More cities are burning now. Black citizens rejecting slaughter, black bodies being shot and clubbed for the sin of surviving enslavement, black souls and lungs being suffocated, dying again and again pleading Please I can’t breathe. Eric Garner six years ago in New York: “I can’t breathe.” George Floyd, six days ago, in Minneapolis. The chokehold, the same last words. So many times, so many men, such definitions of manhood at stake, so much death. The women aren’t spared, only less noticed because they’re just female and because death hunts them down where they sit, quiet, at home, threatening no one by showing the gall to walk down their own city street. Alberta Spruill, Rekia Boyd, Shantel Davis, Shelley Frey, Kayla Moore, Kyam Livingstone, Miriam Carrie, Michele Cusseaux, Tanisha Anderson—yes, say their names. As if saying their names could stun them alive. But saying their names makes them real again, makes them not vanish, at least for a moment. Brionna Taylor, just this past March: a young, lovely, skilled EMT after another hard day risking her life picking up COVID-19 patients, was asleep at night with her boyfriend in her own bedroom when a plain-clothed-police assault through the door sent eight bullets through her small body. How many more names, too many, such a long list that the precious unique details of each individual and irreplaceable life are lost, just another name blurred by the numbers, mislaid in the effort to recall who when how was she murdered how where why was he killed when does this end how do we make it stop everyone’s human makes mistakes sure but making the same mistake over and over that’s no mistake how refuse to swallow it vomit it up it’s taking too long to learn how.

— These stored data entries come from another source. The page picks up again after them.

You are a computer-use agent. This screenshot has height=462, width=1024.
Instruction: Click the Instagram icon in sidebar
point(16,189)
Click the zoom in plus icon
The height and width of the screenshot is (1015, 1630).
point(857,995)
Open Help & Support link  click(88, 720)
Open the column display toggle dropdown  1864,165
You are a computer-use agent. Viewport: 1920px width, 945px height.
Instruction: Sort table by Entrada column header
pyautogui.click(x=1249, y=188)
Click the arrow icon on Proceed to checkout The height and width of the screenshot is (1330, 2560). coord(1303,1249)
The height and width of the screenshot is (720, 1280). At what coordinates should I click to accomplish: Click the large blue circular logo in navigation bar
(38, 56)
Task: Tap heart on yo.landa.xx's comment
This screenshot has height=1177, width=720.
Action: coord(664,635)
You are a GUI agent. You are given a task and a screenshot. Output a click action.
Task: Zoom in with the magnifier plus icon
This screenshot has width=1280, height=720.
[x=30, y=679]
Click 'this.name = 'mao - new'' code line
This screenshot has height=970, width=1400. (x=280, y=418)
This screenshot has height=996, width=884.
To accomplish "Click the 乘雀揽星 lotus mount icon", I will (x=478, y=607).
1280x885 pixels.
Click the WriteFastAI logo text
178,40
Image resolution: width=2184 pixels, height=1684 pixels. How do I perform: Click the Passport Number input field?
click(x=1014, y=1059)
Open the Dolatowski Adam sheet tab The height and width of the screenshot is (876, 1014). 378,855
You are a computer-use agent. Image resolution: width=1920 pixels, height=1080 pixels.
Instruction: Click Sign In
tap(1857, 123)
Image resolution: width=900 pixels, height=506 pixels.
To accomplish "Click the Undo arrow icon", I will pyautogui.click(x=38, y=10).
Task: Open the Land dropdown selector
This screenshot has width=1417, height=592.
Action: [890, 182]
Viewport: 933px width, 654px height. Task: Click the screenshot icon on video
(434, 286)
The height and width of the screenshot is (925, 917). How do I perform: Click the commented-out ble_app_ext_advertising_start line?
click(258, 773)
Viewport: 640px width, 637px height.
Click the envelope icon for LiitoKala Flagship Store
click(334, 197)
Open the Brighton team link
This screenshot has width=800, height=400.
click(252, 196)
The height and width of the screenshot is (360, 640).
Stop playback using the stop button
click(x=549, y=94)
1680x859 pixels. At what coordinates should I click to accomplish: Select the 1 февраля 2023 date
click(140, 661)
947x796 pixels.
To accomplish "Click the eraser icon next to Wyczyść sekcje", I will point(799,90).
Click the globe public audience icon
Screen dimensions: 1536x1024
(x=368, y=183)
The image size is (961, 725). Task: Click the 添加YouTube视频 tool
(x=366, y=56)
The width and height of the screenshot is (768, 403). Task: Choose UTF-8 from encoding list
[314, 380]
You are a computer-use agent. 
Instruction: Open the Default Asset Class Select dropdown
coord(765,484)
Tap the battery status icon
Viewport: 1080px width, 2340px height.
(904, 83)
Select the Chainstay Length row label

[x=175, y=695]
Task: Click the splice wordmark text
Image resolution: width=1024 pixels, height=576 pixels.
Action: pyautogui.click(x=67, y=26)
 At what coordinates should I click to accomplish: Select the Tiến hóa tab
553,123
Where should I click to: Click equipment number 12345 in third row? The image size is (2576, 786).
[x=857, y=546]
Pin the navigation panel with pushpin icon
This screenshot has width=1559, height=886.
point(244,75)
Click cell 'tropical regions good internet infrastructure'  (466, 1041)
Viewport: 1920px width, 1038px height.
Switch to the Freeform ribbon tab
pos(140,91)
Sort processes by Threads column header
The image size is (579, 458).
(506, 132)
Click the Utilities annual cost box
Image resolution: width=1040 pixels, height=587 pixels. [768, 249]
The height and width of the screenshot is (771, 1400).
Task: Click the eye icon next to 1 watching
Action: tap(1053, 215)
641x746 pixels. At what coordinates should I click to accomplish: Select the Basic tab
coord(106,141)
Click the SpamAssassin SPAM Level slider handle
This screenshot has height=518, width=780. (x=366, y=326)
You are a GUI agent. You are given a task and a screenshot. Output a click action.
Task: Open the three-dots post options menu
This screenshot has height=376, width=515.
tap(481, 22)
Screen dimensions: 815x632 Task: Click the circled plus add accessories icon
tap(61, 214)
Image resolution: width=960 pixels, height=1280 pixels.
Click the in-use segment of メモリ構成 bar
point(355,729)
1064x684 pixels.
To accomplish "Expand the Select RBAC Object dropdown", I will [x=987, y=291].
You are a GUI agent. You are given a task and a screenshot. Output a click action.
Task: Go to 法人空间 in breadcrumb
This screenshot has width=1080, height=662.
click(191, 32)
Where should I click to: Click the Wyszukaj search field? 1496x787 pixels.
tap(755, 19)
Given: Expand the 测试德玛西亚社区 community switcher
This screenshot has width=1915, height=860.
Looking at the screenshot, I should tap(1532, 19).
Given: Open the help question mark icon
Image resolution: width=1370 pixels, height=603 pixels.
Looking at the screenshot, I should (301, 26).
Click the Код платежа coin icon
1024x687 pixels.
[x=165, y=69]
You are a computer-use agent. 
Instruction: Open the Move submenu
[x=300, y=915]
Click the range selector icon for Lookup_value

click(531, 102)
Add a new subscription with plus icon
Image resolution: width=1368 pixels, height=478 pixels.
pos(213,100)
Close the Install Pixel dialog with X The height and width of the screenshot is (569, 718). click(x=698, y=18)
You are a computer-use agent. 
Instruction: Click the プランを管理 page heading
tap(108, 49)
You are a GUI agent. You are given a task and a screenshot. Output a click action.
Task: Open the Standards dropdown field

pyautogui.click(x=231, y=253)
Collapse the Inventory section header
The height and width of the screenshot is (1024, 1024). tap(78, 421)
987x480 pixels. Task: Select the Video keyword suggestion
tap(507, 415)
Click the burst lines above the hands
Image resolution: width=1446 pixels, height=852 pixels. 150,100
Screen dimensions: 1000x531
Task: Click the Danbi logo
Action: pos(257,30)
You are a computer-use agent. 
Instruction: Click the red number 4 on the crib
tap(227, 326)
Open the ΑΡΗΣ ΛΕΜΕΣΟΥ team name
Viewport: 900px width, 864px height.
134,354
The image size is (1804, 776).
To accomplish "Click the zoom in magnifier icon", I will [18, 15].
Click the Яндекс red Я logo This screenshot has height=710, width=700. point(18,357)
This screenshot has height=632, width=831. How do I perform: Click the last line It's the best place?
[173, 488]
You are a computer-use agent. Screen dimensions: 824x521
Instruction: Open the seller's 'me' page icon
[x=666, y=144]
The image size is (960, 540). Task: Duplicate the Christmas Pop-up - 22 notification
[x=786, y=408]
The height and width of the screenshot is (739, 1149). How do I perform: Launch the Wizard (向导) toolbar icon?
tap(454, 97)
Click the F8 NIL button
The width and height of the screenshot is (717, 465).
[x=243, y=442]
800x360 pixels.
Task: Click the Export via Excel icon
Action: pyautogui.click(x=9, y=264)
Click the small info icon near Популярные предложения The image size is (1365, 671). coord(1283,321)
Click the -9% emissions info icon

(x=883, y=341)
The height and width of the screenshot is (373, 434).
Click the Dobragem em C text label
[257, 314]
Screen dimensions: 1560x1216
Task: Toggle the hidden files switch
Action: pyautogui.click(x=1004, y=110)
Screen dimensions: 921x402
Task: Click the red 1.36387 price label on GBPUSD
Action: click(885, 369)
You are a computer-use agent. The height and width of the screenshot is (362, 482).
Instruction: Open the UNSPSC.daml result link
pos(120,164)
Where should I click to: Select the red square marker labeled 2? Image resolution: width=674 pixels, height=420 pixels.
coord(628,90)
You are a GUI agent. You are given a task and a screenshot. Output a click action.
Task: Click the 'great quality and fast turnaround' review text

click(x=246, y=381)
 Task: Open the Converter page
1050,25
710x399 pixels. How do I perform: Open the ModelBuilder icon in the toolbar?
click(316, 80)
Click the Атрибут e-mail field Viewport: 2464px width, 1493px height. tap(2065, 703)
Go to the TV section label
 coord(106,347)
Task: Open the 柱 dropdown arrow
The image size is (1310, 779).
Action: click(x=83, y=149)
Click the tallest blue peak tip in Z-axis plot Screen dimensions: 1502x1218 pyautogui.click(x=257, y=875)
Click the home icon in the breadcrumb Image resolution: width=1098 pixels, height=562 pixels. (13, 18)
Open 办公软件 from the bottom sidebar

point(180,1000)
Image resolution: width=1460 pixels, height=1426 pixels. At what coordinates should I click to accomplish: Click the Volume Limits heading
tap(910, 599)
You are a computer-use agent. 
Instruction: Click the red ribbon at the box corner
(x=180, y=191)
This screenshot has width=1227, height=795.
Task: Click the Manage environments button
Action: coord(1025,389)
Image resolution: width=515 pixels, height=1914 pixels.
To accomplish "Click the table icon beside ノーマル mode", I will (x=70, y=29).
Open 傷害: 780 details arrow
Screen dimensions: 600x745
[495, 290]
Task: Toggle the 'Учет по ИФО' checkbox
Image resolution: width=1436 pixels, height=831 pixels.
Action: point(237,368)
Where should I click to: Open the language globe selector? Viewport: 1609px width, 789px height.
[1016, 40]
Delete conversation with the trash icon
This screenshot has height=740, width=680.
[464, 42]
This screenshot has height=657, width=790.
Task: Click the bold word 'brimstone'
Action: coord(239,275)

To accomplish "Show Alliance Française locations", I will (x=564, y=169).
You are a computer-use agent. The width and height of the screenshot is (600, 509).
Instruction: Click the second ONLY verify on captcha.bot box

I don’t show my despair in this space. This space is to comfort, inform, to be useful. I write here in prose. Prose is the language of fact, law, reporting, the grocery list, letter, speech, bedside-stand note jotted after that nightmare you really don’t want to remember but best not forget. Poetry is the language of truth. Poetry, a nuclear reactor, is built strong enough to contain the energy of desolation, grasp the power of that energy, channel it, let it churn. Prose is the language of vengeance. Prose signs executive orders, throws press briefings and bricks through store windows. Prose is brilliant at reasoning, though, at rallying, at forging on. Poetry does all that too, with a snap of its fingers—but also brings a baked casserole to the home of the dead woman’s mother, leaves a rose on the sidewalk at the spot where the dead man was slain. Prose incites rage, invokes peace, forms committees, vows change, passes laws, sometimes even enforces a few. Poetry IDs the body. Poetry closes the eyelids and zips the bag up over the face.

Poetry is where I’m free to bleed. Prose is the medium here then, since my grief changes nothing. The planet has little time left, I have still less, my skin is still white, and my tools are still only these words. But tomorrow the mourning demands that we somehow stand up and arrayed in our finest despair stagger forward, one step, then another, head high, acting invincible, inch by inch doing whatever we can until our part is over.

Forgive me for having revealed a glimpse of this desolate hour—although who dares to say you or I have no right to despair?

Prose has my grateful respect for releasing these words from a chokehold, letting them breathe, letting me claim them, letting me let them let go and acknowledge their passing.

Poetry sits by the coffin and weeps.